Ces agressions quotidiennes se déroulent dans l’indifférence générale. "Le grand public n’est pas du tout au courant de cette réalité. On ne parle du quotidien des SDF que quand il fait froid dehors", soupire le responsable de centre d'hébergement d'urgence. Selon le dernier recensement de l’Insee, qui date de 2012, 38% des personnes sans-abri sont des femmes. Un chiffre relativement peu connu.

De la difficulté de porter plainte pour les victimes

Le 6 août dernier, Elvire boit un verre avec deux amies, sur une place du premier arrondissement de Marseille. La jeune femme met plusieurs minutes avant de réaliser qu’une personne SDF est en train de se faire violer, sous ses yeux. "Parce qu'ils semblaient SDF, personne n'y prêtait attention", se souvient-elle, encore choquée d’avoir assisté à cette scène en plein après-midi. "C’est une indifférence au sort des SDF qu’on a accepté dans le paysage", souffle Agnès Lecordier. 

Une absence d’existence qui empêche les victimes de porter plainte : "Une personne ne peut pas parler de ses souffrances quand elle a perdu confiance dans la société", analyse Samuel Coppens, le porte-parole de l’Armée du salut. "Elles vivent avec la peur de ne pas être crues, certaines ont peur d’avoir une responsabilité dans ce qui leur arrive", se désole-t-il.

Pour Karine Boinot, il existe une défiance envers les autorités. "Moi les policiers, je leur crache dessus", s’emporte Marie, une femme SDF, près de la gare de Lyon, à Paris. "Ils n'ont jamais rien fait pour m’aider, je pourrais crever, ils ne s’approcheraient pas !" Anne Lorient a porté plainte une dizaine de fois et fait une expérience amère : 

''C'est très dur de porter plainte, les SDF ne sont pas les bienvenues dans les commissariats. Ce sont les hôpitaux qui m'ont reçue qui ont souvent porté plainte à ma place''. 

Contactées à ce sujet, la préfecture de police et l’Assistance publique des hôpitaux de Paris ont simplement expliqué à franceinfo ne pas avoir de données sur les personnes non logées. 

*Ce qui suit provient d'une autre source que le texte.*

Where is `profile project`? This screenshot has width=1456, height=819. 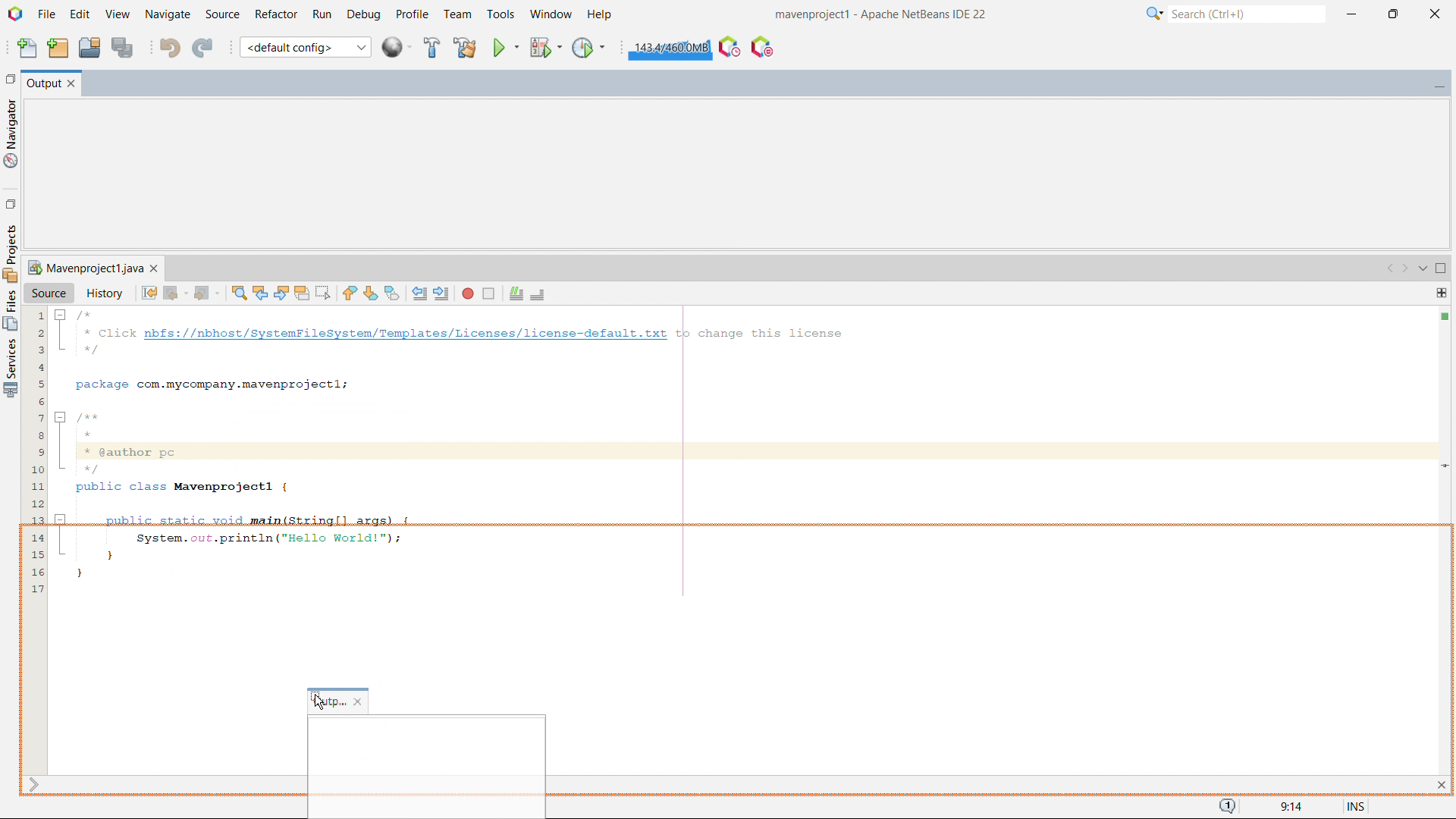 profile project is located at coordinates (589, 48).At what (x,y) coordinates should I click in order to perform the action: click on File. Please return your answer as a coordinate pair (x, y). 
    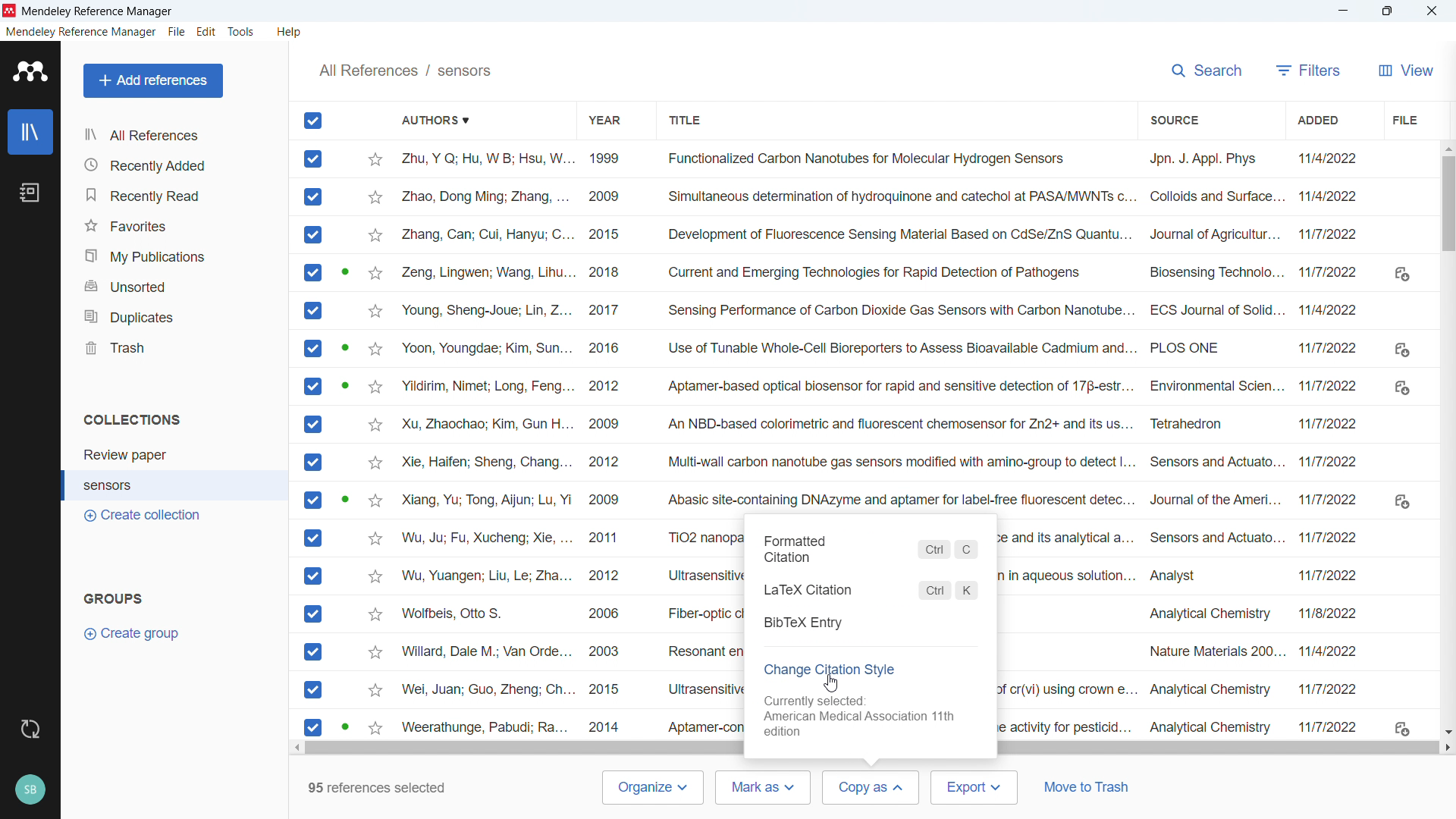
    Looking at the image, I should click on (1404, 121).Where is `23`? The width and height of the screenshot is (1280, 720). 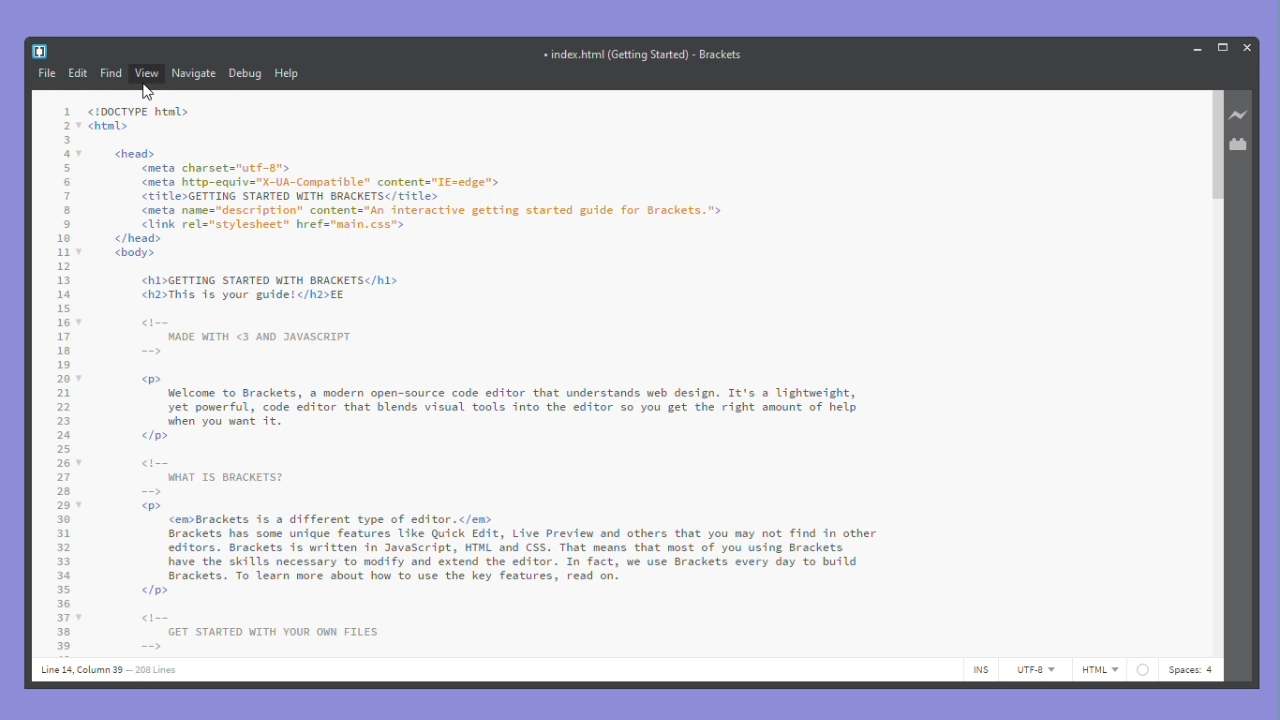 23 is located at coordinates (63, 421).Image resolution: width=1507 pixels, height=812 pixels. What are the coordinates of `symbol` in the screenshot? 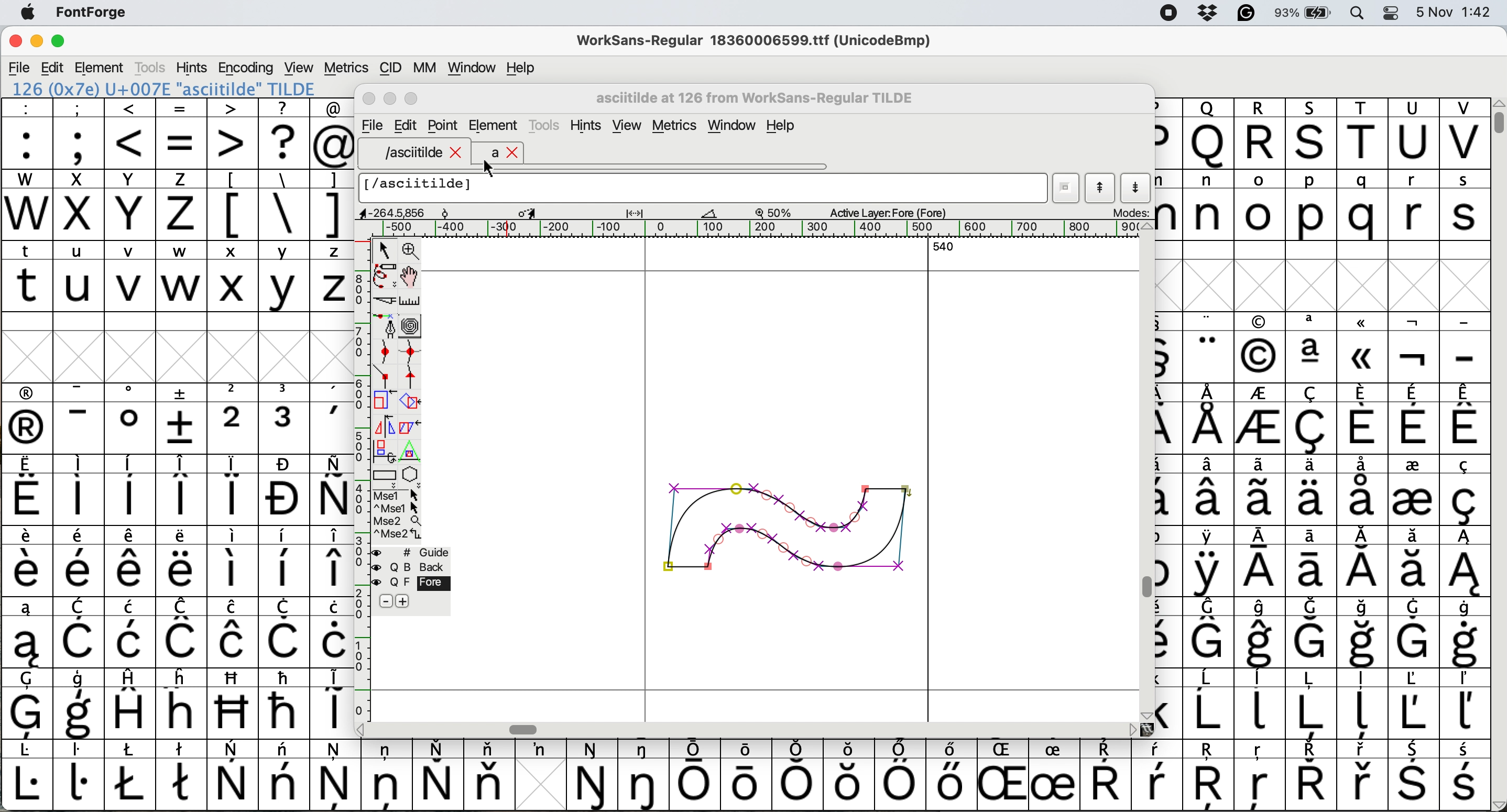 It's located at (130, 775).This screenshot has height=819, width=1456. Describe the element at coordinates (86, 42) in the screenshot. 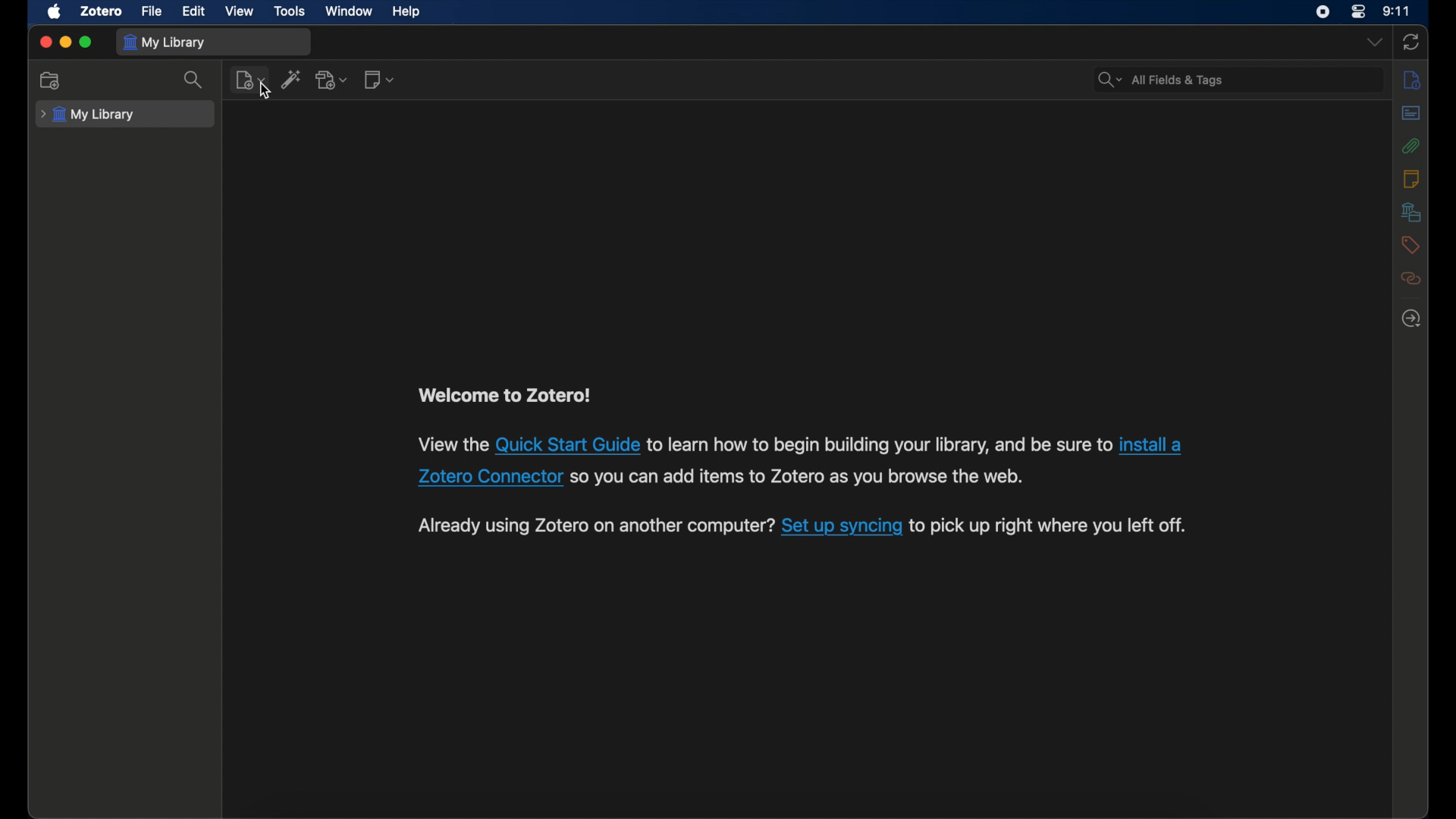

Des menaces jusque dans les centres d'hébergement d'urgence

De nombreuses femmes développent des stratégies pour échapper à leurs agresseurs. "Dès qu’un mec s’approche, je m’urine dessus pour le faire fuir", raconte Marie d’un haussement d'épaules. "Parfois, cela ne suffit pas." Elle hausse à nouveau les épaules. Cela fait bien longtemps, dit-elle d’un air détaché, qu’elle ne ressent plus rien. "Une grande partie de leur énergie est dépensée pour se protéger", remarque Agnès Lecordier. "Certaines dorment le jour à proximité des lieux sécurisés, comme les gares. L’important, c'est de sentir qu’il y a du monde." La nuit, elles marchent ou restent dans les bus. "D’autres se regroupent entre elles ou se mettent sous la protection d'hommes."

Les travailleurs sociaux interrogés s'accordent sur un cas : celui des femmes qui vivent dans la rue depuis trop longtemps. "Au bout d’un moment, elles renoncent à l'hygiène et à la propreté", alerte Agnès Lecordier. "Elles disent 'tant pis' pour leur corps. S’entourent d’immondices pour se protéger des hommes." A ce stade-là, il devient difficile de se reconstruire : "Elles sont inaccessibles, se protègent à l'extrême."

Les centres d'hébergement d’urgence, qui accueillent ces femmes pour une courte durée, ne sont pas sans risque pour elles. Elles refusent d’aller dans des centres d'hébergement mixtes, car elles ne se sentent pas en sécurité. Il y a eu des viols à l’intérieur même de ces 'refuges'.

Certains centres sont réservés aux femmes. "Mais il y en a très peu. Seulement quatre ou cinq à Paris", accuse Agnès Lecordier. Pourtant, cela semble à certains travailleurs sociaux indispensables pour se reconstruire. "Retrouver confiance, pour ces femmes, passe par le fait qu’il n’y ait pas de menace. Et l’homme, pour une femme victime d’agression, est forcément une menace", argue Samuel Coppens.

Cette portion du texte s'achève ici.